A Gala da Santa Casa da Misericórdia de Paris reuniu cerca de 200 pessoas na Sala Vasco da Gama, em Valenton, e criou um ambiente de união e reconhecimento. Depois de um ano cheio de obstáculos, a instituição celebrou a sua resiliência e reforçou o compromisso com as famílias portuguesas mais vulneráveis da região parisiense.

A provedora Ilda Nunes descreveu este percurso como “um ano de desafios superados com determinação”. A instituição passou meses sem instalações próprias e precisou de se reorganizar para continuar a ajudar quem mais precisava. Segundo a provedora, a nova fase trouxe finalmente tranquilidade: “Desde 23 de outubro voltámos a ter instalações.
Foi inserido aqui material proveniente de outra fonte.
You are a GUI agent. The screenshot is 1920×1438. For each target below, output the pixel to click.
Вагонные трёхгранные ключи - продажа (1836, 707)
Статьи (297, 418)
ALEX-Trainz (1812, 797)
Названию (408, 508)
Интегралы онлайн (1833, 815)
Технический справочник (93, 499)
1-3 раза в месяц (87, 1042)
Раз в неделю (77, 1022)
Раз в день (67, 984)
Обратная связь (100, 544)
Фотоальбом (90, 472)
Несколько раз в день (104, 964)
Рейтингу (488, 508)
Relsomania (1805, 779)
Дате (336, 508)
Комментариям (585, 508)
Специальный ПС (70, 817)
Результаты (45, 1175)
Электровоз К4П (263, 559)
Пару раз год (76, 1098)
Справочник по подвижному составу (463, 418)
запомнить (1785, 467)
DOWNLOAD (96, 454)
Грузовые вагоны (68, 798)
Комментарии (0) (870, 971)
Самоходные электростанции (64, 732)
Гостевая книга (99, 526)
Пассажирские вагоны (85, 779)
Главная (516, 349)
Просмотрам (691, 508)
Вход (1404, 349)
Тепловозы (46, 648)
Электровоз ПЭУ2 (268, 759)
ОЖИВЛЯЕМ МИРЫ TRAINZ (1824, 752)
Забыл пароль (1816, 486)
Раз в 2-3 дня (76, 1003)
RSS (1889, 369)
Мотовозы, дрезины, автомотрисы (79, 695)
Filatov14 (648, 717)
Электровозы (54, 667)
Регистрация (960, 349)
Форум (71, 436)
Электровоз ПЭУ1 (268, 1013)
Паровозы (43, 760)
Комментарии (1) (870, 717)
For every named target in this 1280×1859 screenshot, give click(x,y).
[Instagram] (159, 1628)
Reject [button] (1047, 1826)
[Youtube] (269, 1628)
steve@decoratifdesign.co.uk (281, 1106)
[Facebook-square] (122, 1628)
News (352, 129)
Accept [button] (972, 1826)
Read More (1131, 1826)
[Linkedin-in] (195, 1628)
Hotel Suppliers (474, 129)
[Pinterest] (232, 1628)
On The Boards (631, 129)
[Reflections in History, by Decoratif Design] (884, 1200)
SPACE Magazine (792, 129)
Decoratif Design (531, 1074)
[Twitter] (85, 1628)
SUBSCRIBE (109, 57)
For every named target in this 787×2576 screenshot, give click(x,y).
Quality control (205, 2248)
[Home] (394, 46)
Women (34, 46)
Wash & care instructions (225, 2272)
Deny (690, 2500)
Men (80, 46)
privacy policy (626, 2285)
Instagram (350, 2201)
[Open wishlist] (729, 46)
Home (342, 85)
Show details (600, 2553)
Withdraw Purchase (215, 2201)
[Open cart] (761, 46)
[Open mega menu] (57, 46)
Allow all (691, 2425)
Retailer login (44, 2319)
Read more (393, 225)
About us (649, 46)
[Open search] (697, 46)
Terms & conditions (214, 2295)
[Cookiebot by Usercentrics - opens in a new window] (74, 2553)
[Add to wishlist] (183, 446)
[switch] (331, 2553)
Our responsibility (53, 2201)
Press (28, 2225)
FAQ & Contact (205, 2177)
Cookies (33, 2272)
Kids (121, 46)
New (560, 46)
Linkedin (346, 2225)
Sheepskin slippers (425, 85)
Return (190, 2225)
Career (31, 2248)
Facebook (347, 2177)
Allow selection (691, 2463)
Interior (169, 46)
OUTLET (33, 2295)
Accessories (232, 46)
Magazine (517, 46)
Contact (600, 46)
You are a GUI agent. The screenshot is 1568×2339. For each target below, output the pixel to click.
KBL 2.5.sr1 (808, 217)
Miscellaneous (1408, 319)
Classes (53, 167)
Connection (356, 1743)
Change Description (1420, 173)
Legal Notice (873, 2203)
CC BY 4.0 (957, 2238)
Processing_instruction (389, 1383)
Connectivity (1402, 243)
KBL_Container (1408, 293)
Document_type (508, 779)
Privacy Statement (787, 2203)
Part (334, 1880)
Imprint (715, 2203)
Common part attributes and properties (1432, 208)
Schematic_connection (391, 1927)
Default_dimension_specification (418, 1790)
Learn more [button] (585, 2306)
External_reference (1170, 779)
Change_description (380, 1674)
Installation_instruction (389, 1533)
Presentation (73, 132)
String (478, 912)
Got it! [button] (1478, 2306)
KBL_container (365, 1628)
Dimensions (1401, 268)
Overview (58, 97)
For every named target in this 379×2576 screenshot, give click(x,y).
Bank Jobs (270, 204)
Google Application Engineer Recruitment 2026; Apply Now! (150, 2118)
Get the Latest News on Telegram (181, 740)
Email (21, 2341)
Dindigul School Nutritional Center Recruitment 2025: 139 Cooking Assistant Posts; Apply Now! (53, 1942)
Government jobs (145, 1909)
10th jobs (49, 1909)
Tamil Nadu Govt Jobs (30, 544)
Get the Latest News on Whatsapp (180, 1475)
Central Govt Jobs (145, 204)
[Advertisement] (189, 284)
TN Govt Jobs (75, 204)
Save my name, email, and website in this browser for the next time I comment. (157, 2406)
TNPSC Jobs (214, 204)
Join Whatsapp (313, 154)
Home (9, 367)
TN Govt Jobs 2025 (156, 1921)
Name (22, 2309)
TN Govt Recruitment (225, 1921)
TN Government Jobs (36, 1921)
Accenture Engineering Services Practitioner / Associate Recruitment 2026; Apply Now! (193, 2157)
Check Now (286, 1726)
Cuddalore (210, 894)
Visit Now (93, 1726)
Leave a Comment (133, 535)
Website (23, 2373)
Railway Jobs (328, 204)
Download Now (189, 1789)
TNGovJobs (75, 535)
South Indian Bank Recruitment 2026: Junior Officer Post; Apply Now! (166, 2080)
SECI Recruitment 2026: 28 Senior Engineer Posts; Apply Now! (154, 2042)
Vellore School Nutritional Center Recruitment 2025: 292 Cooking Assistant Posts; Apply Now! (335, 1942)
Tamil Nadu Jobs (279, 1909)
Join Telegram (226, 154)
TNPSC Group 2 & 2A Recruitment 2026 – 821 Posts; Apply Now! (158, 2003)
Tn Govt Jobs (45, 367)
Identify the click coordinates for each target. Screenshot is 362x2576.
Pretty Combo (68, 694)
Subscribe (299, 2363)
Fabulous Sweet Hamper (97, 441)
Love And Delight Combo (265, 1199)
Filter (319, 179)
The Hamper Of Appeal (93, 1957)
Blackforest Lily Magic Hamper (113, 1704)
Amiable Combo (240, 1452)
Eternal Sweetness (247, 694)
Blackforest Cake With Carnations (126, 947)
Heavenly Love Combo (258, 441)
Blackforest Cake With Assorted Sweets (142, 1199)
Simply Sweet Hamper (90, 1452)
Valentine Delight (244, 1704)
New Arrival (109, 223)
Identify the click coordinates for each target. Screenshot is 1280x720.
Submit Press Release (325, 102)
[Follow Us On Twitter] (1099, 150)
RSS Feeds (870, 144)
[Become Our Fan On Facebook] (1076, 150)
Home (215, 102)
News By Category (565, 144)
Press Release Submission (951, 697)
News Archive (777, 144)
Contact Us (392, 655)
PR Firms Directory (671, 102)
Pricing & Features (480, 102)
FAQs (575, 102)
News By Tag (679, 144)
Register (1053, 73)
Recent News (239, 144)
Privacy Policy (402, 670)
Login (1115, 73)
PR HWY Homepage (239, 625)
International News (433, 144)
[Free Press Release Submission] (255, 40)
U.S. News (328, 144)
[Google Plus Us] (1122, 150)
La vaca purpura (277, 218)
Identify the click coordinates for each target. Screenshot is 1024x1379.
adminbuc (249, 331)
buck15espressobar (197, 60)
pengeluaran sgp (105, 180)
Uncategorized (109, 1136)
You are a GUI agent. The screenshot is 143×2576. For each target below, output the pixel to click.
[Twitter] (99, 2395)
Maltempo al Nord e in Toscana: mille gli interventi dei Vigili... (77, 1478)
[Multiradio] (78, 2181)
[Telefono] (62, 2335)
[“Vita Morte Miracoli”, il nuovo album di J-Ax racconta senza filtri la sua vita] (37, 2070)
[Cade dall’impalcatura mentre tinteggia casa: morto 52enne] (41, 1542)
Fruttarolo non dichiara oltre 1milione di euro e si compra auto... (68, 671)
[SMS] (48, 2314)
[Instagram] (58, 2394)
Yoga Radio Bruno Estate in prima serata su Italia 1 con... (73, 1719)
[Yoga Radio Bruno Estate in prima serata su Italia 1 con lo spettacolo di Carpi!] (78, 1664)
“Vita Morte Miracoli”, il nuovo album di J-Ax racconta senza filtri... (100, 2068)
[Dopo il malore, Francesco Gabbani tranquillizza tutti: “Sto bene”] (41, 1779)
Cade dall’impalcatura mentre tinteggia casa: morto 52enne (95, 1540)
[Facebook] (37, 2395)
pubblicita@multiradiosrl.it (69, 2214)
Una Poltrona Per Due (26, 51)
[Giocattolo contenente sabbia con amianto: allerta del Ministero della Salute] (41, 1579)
Encontrámos um espaço perto de Paris, em Arcueil, com escritório e armazém, e isso deixa-me extremamente feliz”.
Nesse momento difícil, o apoio imediato do Reitor Nuno Aurélio, do Santuário de Nossa Senhora de Fátima de Paris, evitou que o trabalho ficasse comprometido.
Um acolhimento essencial
O Reitor recordou a colaboração com carinho e reconheceu a importância desta ligação: “Assim que soube que a Misericórdia perdia as salas, ofereci de imediato acolhimento. A relação é especial e a comunidade apoiou desde o primeiro momento”. Além disso, destacou a participação ativa nas campanhas de recolha de alimentos e no Dia Mundial dos Pobres. Afirmou também: “Quem ama sabe o que fazer; quem ama não desiste”.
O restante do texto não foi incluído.